- Apr 9, 2012
It used to be that developers who wrote code in Objective-C were a small, elite group. These programmers wrote code for the Mac, building applications for a desktop OS that had very small market share and even smaller profit potential.
Today, thanks to the increasing popularity of the iPhone, iPod Touch, and the iPad, Objective-C’s popularity is on the rise. Everyone from hobbyists to scientists to commercial developers and consultants are building applications for iOS using Objective-C.
During this hour you will be introduced to the Objective-C programming language, learn the basics of using variables, doing arithmetic, and building algorithms with larger blocks of code involving conditionals, looping, and the use of objects such as strings.
Overview and History of Objective-C
At its core, Objective-C is an ANSI standard version of the C programming language. Wrapped around this ANSI C core is a Smalltalk-inspired set of extensions that give the language its object-oriented capabilities, as well as several other enhancements that you don’t get from the regular version of C.

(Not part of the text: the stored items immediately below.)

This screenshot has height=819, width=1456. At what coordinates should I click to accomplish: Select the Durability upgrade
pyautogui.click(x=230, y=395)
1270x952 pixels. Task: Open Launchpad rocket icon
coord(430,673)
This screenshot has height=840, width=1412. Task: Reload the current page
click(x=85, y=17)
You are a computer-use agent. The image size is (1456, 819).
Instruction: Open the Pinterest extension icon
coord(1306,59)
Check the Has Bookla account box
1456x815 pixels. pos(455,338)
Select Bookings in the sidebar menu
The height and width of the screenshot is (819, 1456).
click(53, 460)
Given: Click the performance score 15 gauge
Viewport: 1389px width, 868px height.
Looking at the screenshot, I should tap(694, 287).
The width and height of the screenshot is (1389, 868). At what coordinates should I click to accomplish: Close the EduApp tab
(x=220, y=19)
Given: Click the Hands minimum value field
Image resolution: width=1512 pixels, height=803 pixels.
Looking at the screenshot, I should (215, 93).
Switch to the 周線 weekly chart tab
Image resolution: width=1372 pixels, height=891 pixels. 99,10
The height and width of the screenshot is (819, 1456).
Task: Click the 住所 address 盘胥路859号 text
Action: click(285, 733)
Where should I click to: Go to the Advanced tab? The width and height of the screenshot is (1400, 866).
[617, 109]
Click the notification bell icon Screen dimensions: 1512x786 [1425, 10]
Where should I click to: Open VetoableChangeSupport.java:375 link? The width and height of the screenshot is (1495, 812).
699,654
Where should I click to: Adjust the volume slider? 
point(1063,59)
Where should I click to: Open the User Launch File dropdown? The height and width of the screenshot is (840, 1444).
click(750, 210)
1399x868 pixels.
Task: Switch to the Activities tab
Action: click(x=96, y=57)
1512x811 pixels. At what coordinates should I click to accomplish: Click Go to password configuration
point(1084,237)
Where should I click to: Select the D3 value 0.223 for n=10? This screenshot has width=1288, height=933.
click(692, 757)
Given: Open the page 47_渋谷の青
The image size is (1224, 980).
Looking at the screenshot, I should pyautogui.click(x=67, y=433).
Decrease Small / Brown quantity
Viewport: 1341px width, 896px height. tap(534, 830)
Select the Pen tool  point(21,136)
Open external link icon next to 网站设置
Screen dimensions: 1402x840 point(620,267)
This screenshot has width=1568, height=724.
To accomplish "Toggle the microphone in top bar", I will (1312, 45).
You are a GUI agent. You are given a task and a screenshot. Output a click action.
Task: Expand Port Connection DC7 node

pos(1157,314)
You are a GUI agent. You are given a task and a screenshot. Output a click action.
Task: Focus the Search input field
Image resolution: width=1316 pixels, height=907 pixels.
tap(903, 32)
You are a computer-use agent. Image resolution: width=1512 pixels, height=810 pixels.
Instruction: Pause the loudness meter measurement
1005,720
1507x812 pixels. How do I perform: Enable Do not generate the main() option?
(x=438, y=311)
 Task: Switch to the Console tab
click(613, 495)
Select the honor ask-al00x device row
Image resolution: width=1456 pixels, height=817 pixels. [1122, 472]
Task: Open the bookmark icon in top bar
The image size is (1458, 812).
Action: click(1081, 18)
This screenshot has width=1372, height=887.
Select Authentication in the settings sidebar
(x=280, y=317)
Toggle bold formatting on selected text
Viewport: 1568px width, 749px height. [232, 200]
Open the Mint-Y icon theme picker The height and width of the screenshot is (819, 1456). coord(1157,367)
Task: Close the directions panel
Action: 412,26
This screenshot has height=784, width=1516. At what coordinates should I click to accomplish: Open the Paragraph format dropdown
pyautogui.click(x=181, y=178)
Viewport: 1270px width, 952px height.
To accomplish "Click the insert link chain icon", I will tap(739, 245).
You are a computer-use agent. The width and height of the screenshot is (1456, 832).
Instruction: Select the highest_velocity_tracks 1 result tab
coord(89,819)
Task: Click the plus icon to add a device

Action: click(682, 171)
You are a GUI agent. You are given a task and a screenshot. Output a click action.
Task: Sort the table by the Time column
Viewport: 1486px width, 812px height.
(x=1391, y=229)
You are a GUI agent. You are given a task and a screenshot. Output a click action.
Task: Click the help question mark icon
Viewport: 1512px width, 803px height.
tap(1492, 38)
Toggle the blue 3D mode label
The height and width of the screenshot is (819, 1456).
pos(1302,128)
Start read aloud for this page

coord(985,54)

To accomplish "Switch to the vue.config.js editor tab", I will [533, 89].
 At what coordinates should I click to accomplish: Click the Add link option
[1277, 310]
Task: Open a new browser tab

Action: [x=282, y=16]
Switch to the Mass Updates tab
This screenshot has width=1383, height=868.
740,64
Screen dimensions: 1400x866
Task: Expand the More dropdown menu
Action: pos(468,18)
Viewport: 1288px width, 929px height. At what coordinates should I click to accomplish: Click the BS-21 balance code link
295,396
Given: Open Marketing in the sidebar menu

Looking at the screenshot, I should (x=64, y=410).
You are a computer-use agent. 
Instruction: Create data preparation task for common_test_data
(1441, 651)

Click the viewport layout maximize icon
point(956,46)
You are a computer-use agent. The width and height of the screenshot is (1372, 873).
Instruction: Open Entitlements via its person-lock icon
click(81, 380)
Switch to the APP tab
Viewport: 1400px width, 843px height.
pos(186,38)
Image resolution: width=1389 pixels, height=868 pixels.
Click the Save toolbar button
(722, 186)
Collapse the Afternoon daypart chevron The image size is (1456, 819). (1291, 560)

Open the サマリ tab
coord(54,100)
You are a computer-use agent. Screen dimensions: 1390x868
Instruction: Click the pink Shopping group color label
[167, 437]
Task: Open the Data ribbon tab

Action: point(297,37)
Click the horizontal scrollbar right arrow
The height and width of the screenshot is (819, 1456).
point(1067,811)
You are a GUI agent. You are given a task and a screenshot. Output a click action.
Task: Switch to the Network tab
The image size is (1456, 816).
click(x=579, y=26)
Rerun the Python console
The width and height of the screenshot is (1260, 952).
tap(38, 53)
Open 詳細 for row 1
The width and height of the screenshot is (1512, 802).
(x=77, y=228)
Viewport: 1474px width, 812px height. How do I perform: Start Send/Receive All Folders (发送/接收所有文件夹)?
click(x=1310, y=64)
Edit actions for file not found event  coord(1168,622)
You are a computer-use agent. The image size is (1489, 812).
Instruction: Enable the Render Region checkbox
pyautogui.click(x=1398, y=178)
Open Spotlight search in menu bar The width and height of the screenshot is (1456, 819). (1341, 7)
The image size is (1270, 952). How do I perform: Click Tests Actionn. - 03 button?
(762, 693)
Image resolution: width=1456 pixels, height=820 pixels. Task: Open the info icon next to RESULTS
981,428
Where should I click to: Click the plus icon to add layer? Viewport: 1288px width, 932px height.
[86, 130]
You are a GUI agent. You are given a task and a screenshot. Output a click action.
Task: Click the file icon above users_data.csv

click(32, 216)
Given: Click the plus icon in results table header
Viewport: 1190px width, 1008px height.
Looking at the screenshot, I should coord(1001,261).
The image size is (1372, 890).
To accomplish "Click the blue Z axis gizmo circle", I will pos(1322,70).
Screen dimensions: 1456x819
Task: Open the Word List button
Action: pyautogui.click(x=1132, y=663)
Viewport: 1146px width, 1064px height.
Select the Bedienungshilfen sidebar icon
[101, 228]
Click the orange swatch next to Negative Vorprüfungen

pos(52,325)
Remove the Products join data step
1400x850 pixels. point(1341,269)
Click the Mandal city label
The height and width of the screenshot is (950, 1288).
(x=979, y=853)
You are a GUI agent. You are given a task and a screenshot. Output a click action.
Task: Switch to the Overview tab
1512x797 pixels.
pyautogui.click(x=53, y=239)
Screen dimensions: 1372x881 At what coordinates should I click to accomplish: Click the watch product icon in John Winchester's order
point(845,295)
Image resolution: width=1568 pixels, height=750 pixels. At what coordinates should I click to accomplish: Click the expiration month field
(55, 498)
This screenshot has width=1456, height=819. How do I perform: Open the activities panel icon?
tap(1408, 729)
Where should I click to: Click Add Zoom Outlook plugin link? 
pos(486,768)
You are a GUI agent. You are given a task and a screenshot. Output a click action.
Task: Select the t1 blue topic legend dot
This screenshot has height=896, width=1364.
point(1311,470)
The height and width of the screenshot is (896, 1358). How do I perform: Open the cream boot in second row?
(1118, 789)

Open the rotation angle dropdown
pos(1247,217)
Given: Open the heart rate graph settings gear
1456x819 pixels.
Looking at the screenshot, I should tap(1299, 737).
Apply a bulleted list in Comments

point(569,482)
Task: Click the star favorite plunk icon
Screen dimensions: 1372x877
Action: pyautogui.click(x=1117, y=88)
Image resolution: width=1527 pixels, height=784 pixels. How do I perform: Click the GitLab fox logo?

Brad Cox and Tom Love created the Objective-C programming language in the early 1980s in an effort to get people to write cleaner, more modular, and clearly separated code. Contrary to popular belief, Objective-C wasn’t invented by, nor is it exclusively owned by, Apple. It’s actually an open standard; in the past, implementations of the Objective-C compiler existed that even ran on Windows.
If you have had any experience with C, learning Objective-C should be a breeze. Most developers find that learning the Objective-C syntax takes very little time at all, and the rest of the learning curve is devoted to learning about all the tools and controls available in Cocoa for Mac OS X.